For MacMullen, the “supernaturalist” view of the Christian life comes mostly from the ascetic monks for whom piety and devotion were primary. “This development in the church constitutes a second reason to include the ascetics of the later empire in my pages: not only did they exert influence on the religious views of ordinary bishops, but they might be ordinary bishops themselves – a few, indeed, extraordinary.” What the faithful pastor finds in MacMullen’s low view of religious piety is the proof that very pious, faithful, and confessing people can have very influential voices in Church decisions because of their piety and confession, not in spite of such things.
MacMullen’s chapter on “the violent element” begins by giving a rough estimate of the amount of those killed because of “credal differences: not less than twenty-five thousand deaths...All those who died met their end irregularly as targets of fury, not of legal action.”[6] MacMullen’s portrayal is a picture of a rise in “religious violence.” The fervent agreements or disagreements of the crowds could at various points grow to great action in favor of or in opposition to the preaching of local bishops. Even the bishops themselves participated in the carrying of words into physical actions. “Chrysostom recommends, no doubt to applause, that his listeners should not hesitate to give a good punch in the face to the misbelievers...[The bishops] occasionally join as combatants in the riots they have aroused or which they have certainly directed and sustained. Their clergy have been seen...beating and stabbing each other in the cause of Bassianus at Antioch.”[7]

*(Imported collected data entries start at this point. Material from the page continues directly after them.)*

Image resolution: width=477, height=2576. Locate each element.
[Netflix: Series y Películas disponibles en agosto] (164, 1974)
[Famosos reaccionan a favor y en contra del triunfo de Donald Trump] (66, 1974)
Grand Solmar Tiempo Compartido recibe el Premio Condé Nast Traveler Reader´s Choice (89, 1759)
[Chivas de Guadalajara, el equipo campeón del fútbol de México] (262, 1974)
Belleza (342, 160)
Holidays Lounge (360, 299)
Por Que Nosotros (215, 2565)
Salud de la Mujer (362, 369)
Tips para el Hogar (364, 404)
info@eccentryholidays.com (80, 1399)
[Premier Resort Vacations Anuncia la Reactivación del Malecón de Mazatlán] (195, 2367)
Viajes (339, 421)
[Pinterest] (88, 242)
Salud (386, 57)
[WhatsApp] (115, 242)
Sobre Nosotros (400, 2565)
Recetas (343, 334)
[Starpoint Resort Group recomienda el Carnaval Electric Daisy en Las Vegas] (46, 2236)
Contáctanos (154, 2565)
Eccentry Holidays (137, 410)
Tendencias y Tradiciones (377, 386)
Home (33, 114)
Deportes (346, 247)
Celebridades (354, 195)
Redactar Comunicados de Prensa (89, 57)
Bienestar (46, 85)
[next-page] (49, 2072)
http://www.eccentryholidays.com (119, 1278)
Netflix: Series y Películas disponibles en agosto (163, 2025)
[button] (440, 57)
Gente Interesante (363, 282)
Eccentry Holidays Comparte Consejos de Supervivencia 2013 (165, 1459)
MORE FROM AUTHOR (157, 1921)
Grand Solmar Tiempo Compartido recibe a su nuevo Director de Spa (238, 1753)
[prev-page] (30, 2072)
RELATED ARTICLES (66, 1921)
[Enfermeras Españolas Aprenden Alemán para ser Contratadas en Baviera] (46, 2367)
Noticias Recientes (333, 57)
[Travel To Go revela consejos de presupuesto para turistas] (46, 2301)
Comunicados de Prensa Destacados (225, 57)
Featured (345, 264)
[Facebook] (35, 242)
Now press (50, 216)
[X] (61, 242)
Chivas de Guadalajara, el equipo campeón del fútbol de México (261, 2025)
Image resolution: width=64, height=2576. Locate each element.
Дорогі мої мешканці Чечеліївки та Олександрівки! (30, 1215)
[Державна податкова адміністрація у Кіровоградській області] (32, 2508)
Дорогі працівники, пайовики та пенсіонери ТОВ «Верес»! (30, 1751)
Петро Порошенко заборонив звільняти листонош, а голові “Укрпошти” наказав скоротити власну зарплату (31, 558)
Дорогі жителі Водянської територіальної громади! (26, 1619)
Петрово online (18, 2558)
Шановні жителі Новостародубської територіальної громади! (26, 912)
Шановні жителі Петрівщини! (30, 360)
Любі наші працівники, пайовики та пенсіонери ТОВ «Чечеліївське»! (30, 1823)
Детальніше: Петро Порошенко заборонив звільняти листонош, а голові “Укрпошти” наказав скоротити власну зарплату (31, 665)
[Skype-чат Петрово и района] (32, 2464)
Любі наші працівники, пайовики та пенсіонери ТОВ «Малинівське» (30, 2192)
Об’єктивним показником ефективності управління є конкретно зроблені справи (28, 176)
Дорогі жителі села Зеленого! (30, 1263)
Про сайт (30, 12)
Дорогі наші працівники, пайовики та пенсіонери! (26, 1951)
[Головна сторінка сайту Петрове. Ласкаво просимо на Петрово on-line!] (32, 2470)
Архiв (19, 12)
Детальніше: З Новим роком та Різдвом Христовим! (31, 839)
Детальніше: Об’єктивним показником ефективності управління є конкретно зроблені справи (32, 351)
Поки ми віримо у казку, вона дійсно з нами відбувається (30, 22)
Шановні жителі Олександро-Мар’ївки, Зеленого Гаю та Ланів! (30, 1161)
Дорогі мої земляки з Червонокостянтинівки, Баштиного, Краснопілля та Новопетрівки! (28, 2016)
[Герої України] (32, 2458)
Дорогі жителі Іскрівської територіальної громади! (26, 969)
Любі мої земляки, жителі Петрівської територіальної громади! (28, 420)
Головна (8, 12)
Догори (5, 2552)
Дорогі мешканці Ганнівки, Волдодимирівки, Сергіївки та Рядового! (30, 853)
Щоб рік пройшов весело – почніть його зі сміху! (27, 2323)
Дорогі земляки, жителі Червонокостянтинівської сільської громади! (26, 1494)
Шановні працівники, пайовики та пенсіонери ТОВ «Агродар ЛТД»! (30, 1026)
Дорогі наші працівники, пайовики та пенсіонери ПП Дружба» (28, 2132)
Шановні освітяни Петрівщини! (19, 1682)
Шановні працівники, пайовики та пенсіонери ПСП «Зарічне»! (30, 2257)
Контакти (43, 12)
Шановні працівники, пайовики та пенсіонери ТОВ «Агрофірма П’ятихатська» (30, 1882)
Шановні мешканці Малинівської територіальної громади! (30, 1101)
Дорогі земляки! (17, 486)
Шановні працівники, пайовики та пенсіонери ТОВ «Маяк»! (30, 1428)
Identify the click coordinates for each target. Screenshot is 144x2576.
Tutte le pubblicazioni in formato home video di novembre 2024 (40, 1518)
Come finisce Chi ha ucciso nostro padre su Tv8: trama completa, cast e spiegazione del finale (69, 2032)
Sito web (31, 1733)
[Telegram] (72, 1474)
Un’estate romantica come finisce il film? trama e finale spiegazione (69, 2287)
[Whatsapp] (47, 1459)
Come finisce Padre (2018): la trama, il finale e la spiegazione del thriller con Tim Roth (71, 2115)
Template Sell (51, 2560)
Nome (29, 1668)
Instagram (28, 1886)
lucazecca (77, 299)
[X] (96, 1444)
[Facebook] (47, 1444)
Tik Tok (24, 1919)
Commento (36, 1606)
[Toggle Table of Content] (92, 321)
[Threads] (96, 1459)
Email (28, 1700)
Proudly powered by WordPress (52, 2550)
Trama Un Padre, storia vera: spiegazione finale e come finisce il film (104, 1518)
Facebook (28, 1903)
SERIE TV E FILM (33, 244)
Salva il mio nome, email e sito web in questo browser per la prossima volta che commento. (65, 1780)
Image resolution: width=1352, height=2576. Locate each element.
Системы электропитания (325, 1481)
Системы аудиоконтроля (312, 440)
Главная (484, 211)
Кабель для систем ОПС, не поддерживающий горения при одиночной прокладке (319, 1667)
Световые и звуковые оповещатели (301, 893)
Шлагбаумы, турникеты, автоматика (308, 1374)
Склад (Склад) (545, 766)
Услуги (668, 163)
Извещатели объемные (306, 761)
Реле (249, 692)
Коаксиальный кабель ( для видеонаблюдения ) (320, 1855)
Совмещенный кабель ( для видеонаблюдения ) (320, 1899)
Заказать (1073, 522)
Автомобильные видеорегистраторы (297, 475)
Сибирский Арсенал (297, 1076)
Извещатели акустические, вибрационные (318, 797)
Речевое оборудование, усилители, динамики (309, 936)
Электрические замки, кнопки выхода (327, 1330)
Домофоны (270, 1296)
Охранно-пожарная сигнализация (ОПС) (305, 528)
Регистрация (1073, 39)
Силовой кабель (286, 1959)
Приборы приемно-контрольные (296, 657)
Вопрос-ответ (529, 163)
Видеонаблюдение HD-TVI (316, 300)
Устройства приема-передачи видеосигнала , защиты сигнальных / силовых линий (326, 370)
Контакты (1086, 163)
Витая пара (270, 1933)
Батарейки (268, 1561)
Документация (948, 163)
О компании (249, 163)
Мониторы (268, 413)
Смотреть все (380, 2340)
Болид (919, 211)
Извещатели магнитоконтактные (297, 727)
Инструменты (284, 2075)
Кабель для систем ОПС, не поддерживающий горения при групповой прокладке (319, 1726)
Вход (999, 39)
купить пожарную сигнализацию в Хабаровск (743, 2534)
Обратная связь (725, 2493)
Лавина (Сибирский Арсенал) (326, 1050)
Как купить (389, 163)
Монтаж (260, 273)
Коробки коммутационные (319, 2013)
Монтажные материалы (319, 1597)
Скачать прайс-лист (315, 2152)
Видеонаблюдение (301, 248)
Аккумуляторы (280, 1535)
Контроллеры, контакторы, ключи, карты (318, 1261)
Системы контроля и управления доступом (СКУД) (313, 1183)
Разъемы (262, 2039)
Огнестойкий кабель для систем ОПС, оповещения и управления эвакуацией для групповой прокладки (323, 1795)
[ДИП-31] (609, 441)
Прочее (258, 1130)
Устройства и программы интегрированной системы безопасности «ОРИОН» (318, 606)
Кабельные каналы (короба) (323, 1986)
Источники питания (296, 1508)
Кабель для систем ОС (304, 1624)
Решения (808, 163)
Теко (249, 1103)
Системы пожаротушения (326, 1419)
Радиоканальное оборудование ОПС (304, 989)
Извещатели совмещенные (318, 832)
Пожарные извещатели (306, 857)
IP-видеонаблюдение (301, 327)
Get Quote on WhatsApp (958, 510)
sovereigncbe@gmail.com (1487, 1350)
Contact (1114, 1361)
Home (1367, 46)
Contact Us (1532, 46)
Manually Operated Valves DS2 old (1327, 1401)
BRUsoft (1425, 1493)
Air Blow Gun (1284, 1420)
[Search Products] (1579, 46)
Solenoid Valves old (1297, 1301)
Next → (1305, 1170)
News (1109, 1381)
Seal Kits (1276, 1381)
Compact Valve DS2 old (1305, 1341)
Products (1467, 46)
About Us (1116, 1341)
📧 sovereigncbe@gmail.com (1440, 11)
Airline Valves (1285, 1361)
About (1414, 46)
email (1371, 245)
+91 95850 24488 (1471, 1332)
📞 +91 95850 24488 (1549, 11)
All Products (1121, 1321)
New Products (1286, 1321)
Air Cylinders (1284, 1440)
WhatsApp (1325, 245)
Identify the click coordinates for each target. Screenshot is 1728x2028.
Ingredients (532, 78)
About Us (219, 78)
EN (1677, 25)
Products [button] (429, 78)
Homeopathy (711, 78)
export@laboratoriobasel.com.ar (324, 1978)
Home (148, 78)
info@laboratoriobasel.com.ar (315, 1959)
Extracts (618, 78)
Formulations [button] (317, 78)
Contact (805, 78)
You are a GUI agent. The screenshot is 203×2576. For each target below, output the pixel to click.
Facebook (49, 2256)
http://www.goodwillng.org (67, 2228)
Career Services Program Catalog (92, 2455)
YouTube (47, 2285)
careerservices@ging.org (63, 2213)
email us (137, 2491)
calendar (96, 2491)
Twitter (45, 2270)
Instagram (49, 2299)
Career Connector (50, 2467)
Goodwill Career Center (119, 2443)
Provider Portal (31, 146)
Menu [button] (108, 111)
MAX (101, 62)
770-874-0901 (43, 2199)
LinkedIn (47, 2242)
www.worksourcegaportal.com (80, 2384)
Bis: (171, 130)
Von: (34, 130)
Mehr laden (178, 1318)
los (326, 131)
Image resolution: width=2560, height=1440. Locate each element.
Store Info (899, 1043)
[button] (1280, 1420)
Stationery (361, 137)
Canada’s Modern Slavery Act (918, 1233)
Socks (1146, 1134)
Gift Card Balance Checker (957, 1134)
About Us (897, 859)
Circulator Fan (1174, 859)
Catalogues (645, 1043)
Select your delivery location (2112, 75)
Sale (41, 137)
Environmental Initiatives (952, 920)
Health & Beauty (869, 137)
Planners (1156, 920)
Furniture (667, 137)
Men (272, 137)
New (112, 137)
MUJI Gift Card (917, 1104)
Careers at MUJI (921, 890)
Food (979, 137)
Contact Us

The second half of MacMullen’s work gets more to the point and into the evidence of what the councils were like. It is this section which is most helpful for expanding our historical view. At every council, the entire acta of every preceding council — the record of everything said by everyone — was read in its entirety. Clergy who had spoken at previous councils would interrupt the reading of the specific minutes and contend any misquotations. After any given council, every side who cared and could afford it would have their own acta recorded for personal defense. The various acta did not always agree. Opponents were accused under the name of the arch-heretic whose ideas they were seen to be promoting, such as “Nestorian” or “Arian.” We even see an example from Chalcedon of the same Bible passages used then being used today in order to diminish doctrinal disagreements and cover up heresy. MacMullen uses the example of Carosus, who spoke reverently about Eutyches. This caused a great uproar. He was called upon to instead curse the heretical teacher. Carosus appeals to Holy Scripture, refusing to curse Eutyches under the protection of Matthew 7: “Judge not, lest ye be judged.” Despite promoting a heretic, Carosus exclaimed that he was in full agreement with the Council of Nicaea and was not promoting heterodox teaching. He was “united in doctrine and practice,” in his own view, though the opposing side clearly disagreed.
MacMullen’s portrait is a good one to consider as we approach LCMS Convention 2026. He quotes Rowan Williams to the effect that, in examining church councils, both the theological and the political elements must be fully accounted for in order to understand the words and actions of the council and its attendees. To these two things, MacMullen adds the power of ordinary bishops and their force when they come together in defense of orthodoxy and right practice. “How different the course and outcome of church history might have been, in the period of my study, had the church’s intellectual heroes been a little less heroic, had they more often deferred to those of their colleagues who were a little less intellectual!” If we are reading the room of the late 20th and early 21st century LCMS correctly, MacMullen’s position would no doubt be accused of sounding like “clericalism” or “sacerdotalism.” It is left to the reader to discern for themselves if this heroic defense of orthodoxy and orthopraxis by our “average bishops” is something to be promoted or viewed with suspicion and derision.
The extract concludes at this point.